Revise the records from the line with "This screenshot has" to the line with "coord(73,46)" by putting "title" in place of "heading". Keep everything else unchanged.

> [DATA IN THIS EXERCISE]:

----------

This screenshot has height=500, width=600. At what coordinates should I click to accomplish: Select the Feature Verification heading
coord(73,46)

----------

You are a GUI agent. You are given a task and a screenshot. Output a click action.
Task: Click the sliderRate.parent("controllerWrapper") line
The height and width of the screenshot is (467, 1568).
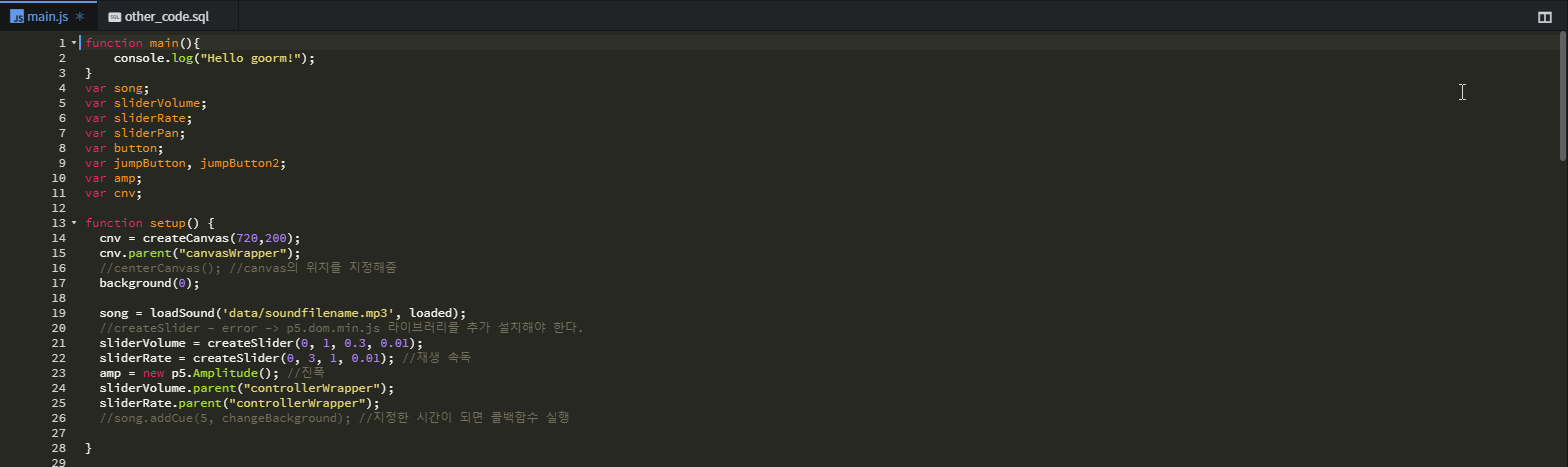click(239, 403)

----------

> [OUTPUT OF THE EXERCISE]:
This screenshot has height=500, width=600. At what coordinates should I click to accomplish: Select the Feature Verification title
coord(73,46)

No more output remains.